Ebenso wird es als revisionistisch oder gar geschichtsverfälschend angesehen, wenn an der alleinigen Kriegsschuld der Deutschen gezweifelt wird. Schon die Benennung von mitursächlichen Verhaltensweisen der Regierungen anderer Länder wird als unzulässige Verdrehung der Wahrheit angeprangert. Die Diskussion in der Sache wird erst gar nicht zugelassen. Selbst wenn lediglich die wirklich unvertretbare Argumentation zurückgewiesen wird, die Deutschen hätten, weil sie den Zweiten Weltkrieg vom Zaun gebrochen und den Holocaust durchgeführt hätten, in Gestalt der Flächenbombardierungen ihrer Städte und der Vertreibung und Ermordung ihrer Landsleute aus den östlichen Teilen ihres Landes nur die gerechte, zumindest erwartbare Strafe erhalten, wird das als Sünde wider den Anstand gewertet. Hatte denn das erwähnte Kind in der Bombennacht etwas mit Hitler zu tun? Und welche Schuld hatte die zu Tode gequälte und vergewaltigte Frau aus Ostpreußen?

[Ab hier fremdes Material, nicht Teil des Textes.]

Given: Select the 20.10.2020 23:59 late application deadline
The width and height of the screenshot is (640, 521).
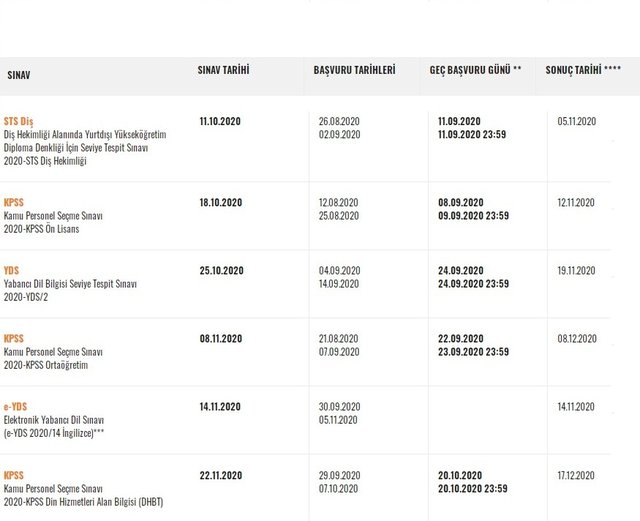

Abgesehen davon, daß dies den betreffenden Autoren gegenüber – von Ausnahmefällen natürlich abgesehen – schlicht unanständig ist, wird damit auch die Chance vertan, sich in der Sache auseinanderzusetzen. Was mich betrifft, so bin ich für jede sachliche Kritik dankbar, weil sie grundsätzlich geeignet ist, mir neue Erkenntnisse zu vermitteln. Denn, wie unser höchstes Gericht einmal formuliert hat, ist es der wissenschaftlichen Arbeit – und dazu gehört die Beschäftigung mit der Geschichte ganz sicher auch – wesenseigen, stets neuen Erkenntnissen offen zu sein. Wissenschaft ist eben niemals etwas abgeschlossenes, sondern eine Sache, die von der Gewinnung neuer Erkenntnisse lebt. Denn sonst hätten wir es mit einem heiligen Buch zu tun und befaßten uns mit Religion. Das alles gilt auch außerhalb der universitären wissenschaftlichen Arbeit im Bereich der Publizistik. Willy Brandt hat das einmal prägnant in die Worte gefaßt: „Die Geschichte kennt kein letztes Wort.“ Bleiben wir also sachlich.